19 Abr 2017 / 14:46 H.

Na 2.ª edição do Estudo Nacional de Competitividade Regional, recentemente lançada pela Zaask, em parceria com a Universidade Católica Portuguesa, e que contou com a colaboração de 1321 empresários portugueses, a Região Autónoma da Madeira é, simultaneamente, o distrito que apresenta maior conhecimento de programas de networking, e o segundo distrito do país onde as suas empresas registam pior situação financeira. Cerca de 40% dos empresários afirmam ter conhecimento de programas de networking face aos 9% registados a nível nacional – um número que coloca região no 1º lugar a nível nacional.

A região encontra-se, ainda, no TOP 3 nacional a nível de acompanhamento (3,27 em 2016, face a 2,2 em 2015), conhecimento de programas de formação e networking para empresários e com melhores perspetivas de evolução nos próximos 12 meses, registando 3,69 valores face aos 3,21 atribuídos no estudo anterior.

Num panorama geral, houve uma evolução positiva da realidade económica do distrito. A capacidade de encontrar recursos humanos não era considerada fácil no ano passado. Os empresários consideraram existir uma evolução no processo de recrutamento, o que colocou o distrito no 4º lugar a nível nacional. A média de valores atribuída por estes passou 2,75 para 3,13 (acima dos 2,81 de média nacional).

A situação económica do distrito também melhorou significativamente, passou de 2,21 para 2,54, ainda que estes últimos indicadores se encontrem abaixo da média nacional. No entanto, os empresários madeirenses sentem existir uma melhoria da economia e, também por isso, aconselham a abertura de novos negócios.

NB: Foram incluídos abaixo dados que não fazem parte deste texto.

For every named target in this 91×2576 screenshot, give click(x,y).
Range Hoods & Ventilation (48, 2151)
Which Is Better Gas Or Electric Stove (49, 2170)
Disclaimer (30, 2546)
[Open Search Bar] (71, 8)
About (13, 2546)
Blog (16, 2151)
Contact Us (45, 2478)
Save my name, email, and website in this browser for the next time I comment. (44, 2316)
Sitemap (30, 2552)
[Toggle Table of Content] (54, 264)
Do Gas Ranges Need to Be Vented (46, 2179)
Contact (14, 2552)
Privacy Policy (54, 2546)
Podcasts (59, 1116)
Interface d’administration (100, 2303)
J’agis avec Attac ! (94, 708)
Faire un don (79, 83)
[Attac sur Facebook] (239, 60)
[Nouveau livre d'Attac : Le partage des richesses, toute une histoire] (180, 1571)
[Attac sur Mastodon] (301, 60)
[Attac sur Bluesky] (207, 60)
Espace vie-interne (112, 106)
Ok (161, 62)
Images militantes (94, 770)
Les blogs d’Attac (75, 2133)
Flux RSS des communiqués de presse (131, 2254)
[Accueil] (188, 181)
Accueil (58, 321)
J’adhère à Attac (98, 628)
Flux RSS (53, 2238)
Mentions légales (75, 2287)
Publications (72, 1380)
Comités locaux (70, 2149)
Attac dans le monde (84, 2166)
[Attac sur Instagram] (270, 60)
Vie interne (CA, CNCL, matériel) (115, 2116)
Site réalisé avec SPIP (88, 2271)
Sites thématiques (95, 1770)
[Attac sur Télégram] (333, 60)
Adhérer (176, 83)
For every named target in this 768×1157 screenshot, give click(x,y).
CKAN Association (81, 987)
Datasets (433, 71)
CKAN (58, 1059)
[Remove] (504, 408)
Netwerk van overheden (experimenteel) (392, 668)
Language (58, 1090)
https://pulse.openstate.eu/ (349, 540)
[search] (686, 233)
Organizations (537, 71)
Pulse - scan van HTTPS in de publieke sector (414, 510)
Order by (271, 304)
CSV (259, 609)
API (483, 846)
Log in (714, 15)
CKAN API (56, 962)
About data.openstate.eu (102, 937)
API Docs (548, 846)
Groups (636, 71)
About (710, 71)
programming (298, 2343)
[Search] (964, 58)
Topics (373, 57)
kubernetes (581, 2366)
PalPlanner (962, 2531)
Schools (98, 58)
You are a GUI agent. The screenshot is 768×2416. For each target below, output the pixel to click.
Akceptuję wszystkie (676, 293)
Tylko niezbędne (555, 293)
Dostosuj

Ainda assim, apesar de ter existido uma considerável evolução, a situação financeira das empresas e as receitas originadas (2,62 face aos 3,06 valores de média nacional) colocam o distrito em penúltimo lugar a nível nacional, com os valores cobrados aos clientes a ocupar a 18ª posição do ranking (2,69 face a 2,83 de média nacional).

Leia o estudo na íntegra aqui.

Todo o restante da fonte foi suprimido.